The 2023 concert featured the Vienna Girls Choir (Wiener Chormädchen) in its first-ever appearance in the concert, the first female choir ever to participate in the concert. The 2025 concert included the "Fernandus-Walzer" of Constanze Geiger, in an orchestration by Wolfgang Dörner, the first music by a female composer ever programmed in the Vienna Philharmonic's New Year's Day concert. The 2026 concert included the "Sirenen Lieder" of Josephine Amann-Weinlich and the "Rainbow Waltz" of Florence Price, in orchestrations by Wolfgang Dörner, the second time that the concert has featured music by female composers and the first time that the concert has featured more than one female composer. The inclusion of the Florence Price selection also marks the first appearance of music by a composer outside of Europe and by a composer of colour.

==Commercial recordings==
A commercial recording has been made for every concert from 1987, the more recent being released within a matter of days of the event.

Decca Records made the first of the live commercial recordings in 1975. The 1979 digital recording was the label's first digital LP release, marking Boskovsky's last appearance. The recordings made with Maazel in 1980, 1981, 1982 and 1983 did not specify the year on the album cover (opting instead for the titles, New Year's in Vienna, New Year's Concert, Prosit Neujahr! and Wiener Bonbons respectively). The 1983 concert also marked the first simultaneous CD release (all the earlier concerts would follow as CD reissues). The Karajan recording was similarly undated on the cover, being entitled Neujahrskonzert in Wien. Only with the first Abbado concert in 1988 was the year specified, which has been the case on each release thereafter.

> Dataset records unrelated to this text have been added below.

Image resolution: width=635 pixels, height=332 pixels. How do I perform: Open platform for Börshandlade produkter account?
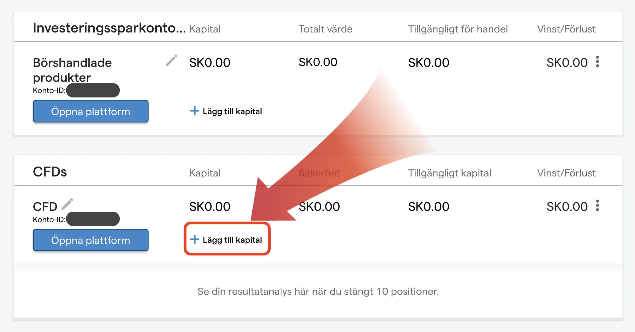coord(91,111)
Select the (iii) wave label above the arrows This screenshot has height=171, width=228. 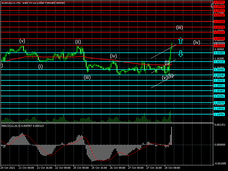coord(179,28)
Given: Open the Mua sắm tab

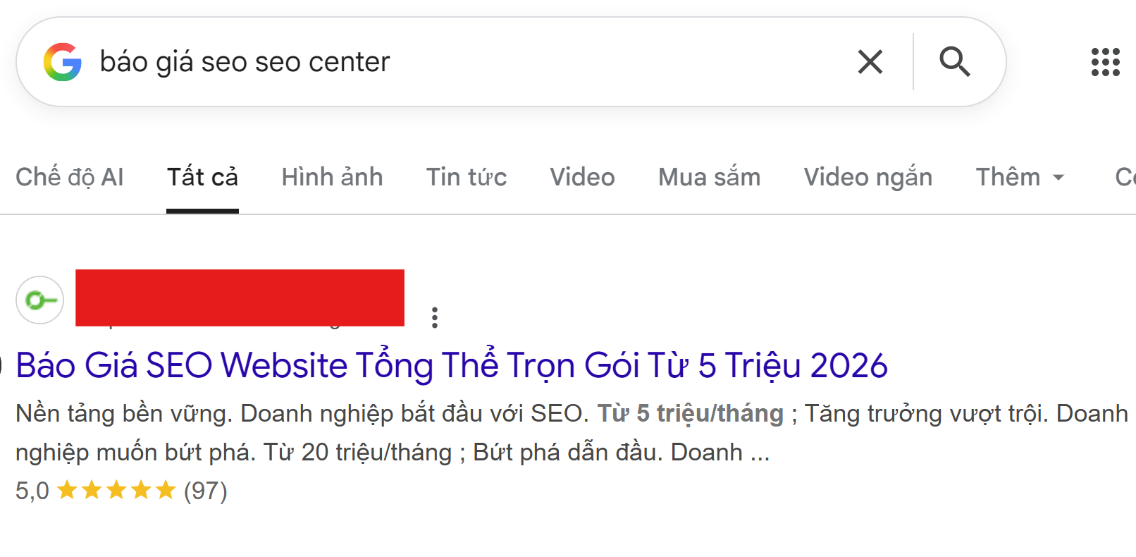Looking at the screenshot, I should [709, 177].
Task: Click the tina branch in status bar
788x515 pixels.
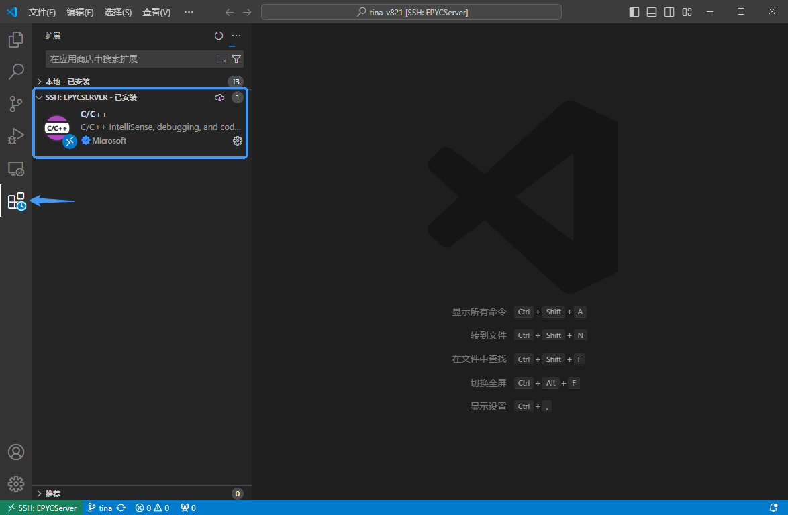Action: point(101,508)
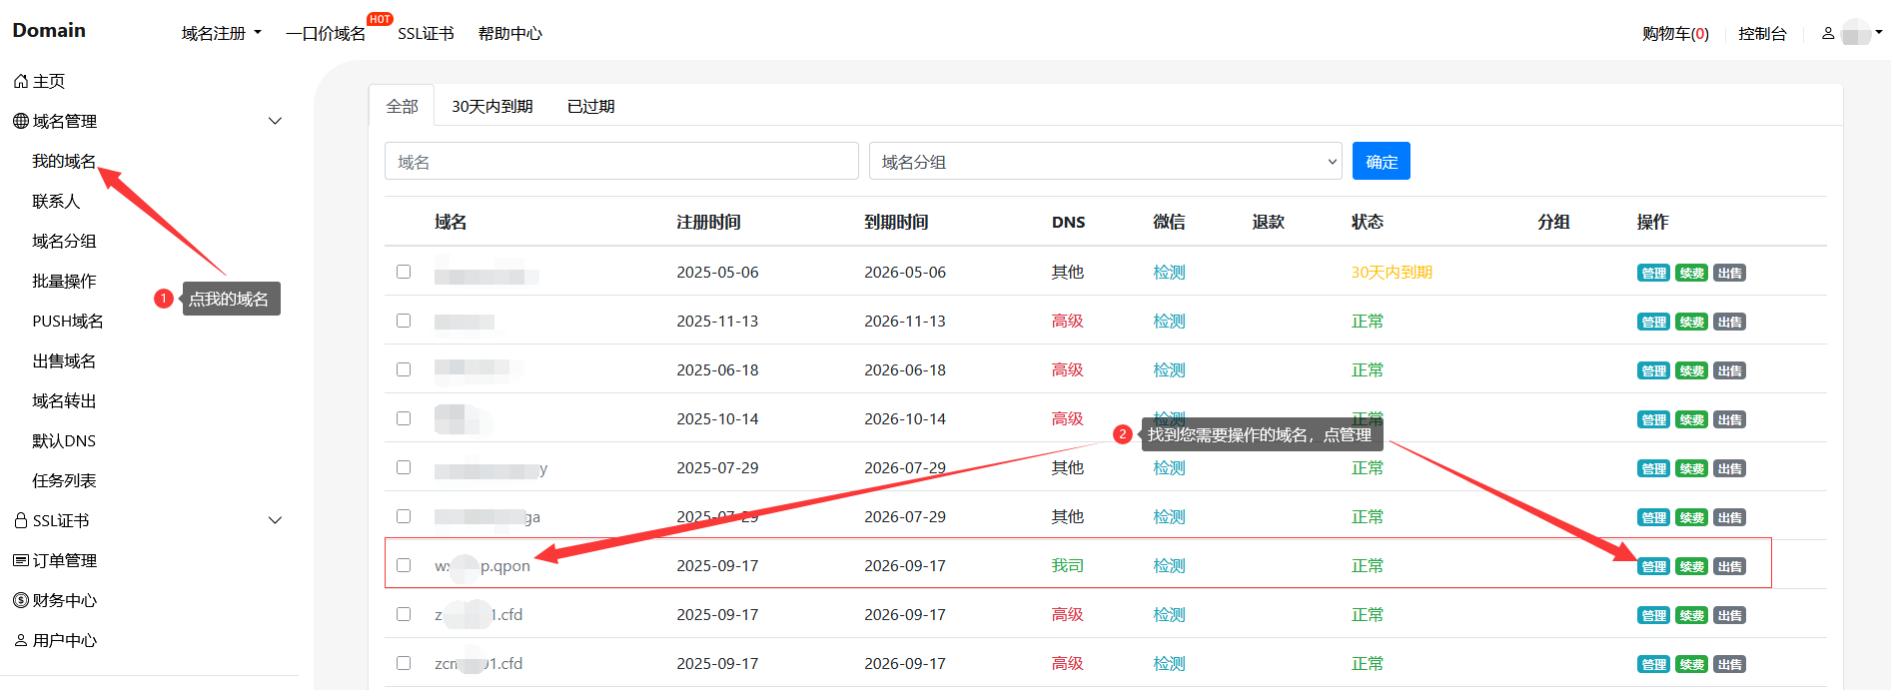
Task: Click the globe icon for 域名管理
Action: point(20,122)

| Recording label | Years recorded |
|---|---|
| Decca Records | 1975, 1979, 2008–2011 |
| Deutsche Grammophon | 1980–1983, 1987–1988, 1991, 2003–2007 |
| Sony Classical Records | 1989–1990, 1992, 1994–1995, 2012–2025 |
| Philips Classics Records | 1993, 2002 |
| BMG | 1996, 1998–1999 |
| EMI | 1997, 2000 |
| Teldec | 2001 |

== Other New Year's concerts in Vienna ==
The Vienna Hofburg Orchestra's traditional New Year's Eve Concert takes place on 31 December in the halls of the Hofburg Palace. The program features waltz and operetta melodies by Johann Strauss, Emmerich Kálmán, Franz Lehár and opera arias by Wolfgang Amadeus Mozart. The all-female chamber ensemble La Philharmonica gave its inaugural concert on 1 January 2025, with selections by Leopoldine Blahetka, Gisela Frankl, Constanze Geiger, Joseph Hellmesberger Jr., Mathilde Kralik, Johann Strauss II, Maria Anna Stubenberg, and Josephine Amann-Weinlich.